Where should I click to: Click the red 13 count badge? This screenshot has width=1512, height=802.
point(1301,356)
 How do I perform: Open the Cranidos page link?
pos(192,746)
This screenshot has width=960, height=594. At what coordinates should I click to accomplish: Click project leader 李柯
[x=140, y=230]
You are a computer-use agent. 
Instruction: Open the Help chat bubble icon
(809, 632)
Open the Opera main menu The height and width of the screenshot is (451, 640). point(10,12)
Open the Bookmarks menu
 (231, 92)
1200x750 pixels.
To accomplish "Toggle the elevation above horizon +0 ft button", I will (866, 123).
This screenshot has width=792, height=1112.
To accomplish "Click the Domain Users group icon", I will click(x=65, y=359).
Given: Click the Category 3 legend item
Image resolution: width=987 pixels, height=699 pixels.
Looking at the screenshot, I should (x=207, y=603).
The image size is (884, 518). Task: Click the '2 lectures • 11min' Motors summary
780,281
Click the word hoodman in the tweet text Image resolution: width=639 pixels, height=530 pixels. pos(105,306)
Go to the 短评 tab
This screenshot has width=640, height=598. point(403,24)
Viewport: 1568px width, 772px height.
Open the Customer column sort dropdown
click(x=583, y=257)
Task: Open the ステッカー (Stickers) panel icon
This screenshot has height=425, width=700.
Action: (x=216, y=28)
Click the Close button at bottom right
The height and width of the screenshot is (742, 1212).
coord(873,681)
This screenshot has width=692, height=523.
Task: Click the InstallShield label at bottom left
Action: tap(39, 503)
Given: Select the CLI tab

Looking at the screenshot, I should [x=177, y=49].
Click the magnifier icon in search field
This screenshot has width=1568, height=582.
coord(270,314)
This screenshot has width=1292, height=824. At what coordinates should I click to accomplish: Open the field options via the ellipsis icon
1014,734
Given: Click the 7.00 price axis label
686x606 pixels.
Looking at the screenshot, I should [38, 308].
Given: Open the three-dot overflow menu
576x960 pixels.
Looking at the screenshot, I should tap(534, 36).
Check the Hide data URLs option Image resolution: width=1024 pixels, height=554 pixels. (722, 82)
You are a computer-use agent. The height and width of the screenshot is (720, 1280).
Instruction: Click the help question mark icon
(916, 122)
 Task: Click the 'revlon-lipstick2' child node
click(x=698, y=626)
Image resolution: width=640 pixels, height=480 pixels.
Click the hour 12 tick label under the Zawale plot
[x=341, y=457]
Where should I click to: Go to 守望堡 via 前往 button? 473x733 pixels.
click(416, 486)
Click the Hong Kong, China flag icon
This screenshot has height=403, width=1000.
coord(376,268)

________________

EXERCISE: The required output is the full set of entries, reproduced verbatim.

RESPONSE AREA:
Where should I click to: Click the red 13 count badge? This screenshot has width=1512, height=802.
point(1301,356)
 How do I perform: Open the Cranidos page link?
pos(192,746)
This screenshot has width=960, height=594. At what coordinates should I click to accomplish: Click project leader 李柯
[x=140, y=230]
You are a computer-use agent. 
Instruction: Open the Help chat bubble icon
(809, 632)
Open the Opera main menu The height and width of the screenshot is (451, 640). point(10,12)
Open the Bookmarks menu
 (231, 92)
1200x750 pixels.
To accomplish "Toggle the elevation above horizon +0 ft button", I will (866, 123).
This screenshot has width=792, height=1112.
To accomplish "Click the Domain Users group icon", I will click(x=65, y=359).
Given: Click the Category 3 legend item
Image resolution: width=987 pixels, height=699 pixels.
Looking at the screenshot, I should (x=207, y=603).
The image size is (884, 518). Task: Click the '2 lectures • 11min' Motors summary
780,281
Click the word hoodman in the tweet text Image resolution: width=639 pixels, height=530 pixels. pos(105,306)
Go to the 短评 tab
This screenshot has width=640, height=598. point(403,24)
Viewport: 1568px width, 772px height.
Open the Customer column sort dropdown
click(x=583, y=257)
Task: Open the ステッカー (Stickers) panel icon
This screenshot has height=425, width=700.
Action: (x=216, y=28)
Click the Close button at bottom right
The height and width of the screenshot is (742, 1212).
coord(873,681)
This screenshot has width=692, height=523.
Task: Click the InstallShield label at bottom left
Action: tap(39, 503)
Given: Select the CLI tab

Looking at the screenshot, I should [x=177, y=49].
Click the magnifier icon in search field
This screenshot has width=1568, height=582.
coord(270,314)
This screenshot has width=1292, height=824. At what coordinates should I click to accomplish: Open the field options via the ellipsis icon
1014,734
Given: Click the 7.00 price axis label
686x606 pixels.
Looking at the screenshot, I should [38, 308].
Given: Open the three-dot overflow menu
576x960 pixels.
Looking at the screenshot, I should tap(534, 36).
Check the Hide data URLs option Image resolution: width=1024 pixels, height=554 pixels. (722, 82)
You are a computer-use agent. The height and width of the screenshot is (720, 1280).
Instruction: Click the help question mark icon
(916, 122)
 Task: Click the 'revlon-lipstick2' child node
click(x=698, y=626)
Image resolution: width=640 pixels, height=480 pixels.
Click the hour 12 tick label under the Zawale plot
[x=341, y=457]
Where should I click to: Go to 守望堡 via 前往 button? 473x733 pixels.
click(416, 486)
Click the Hong Kong, China flag icon
This screenshot has height=403, width=1000.
coord(376,268)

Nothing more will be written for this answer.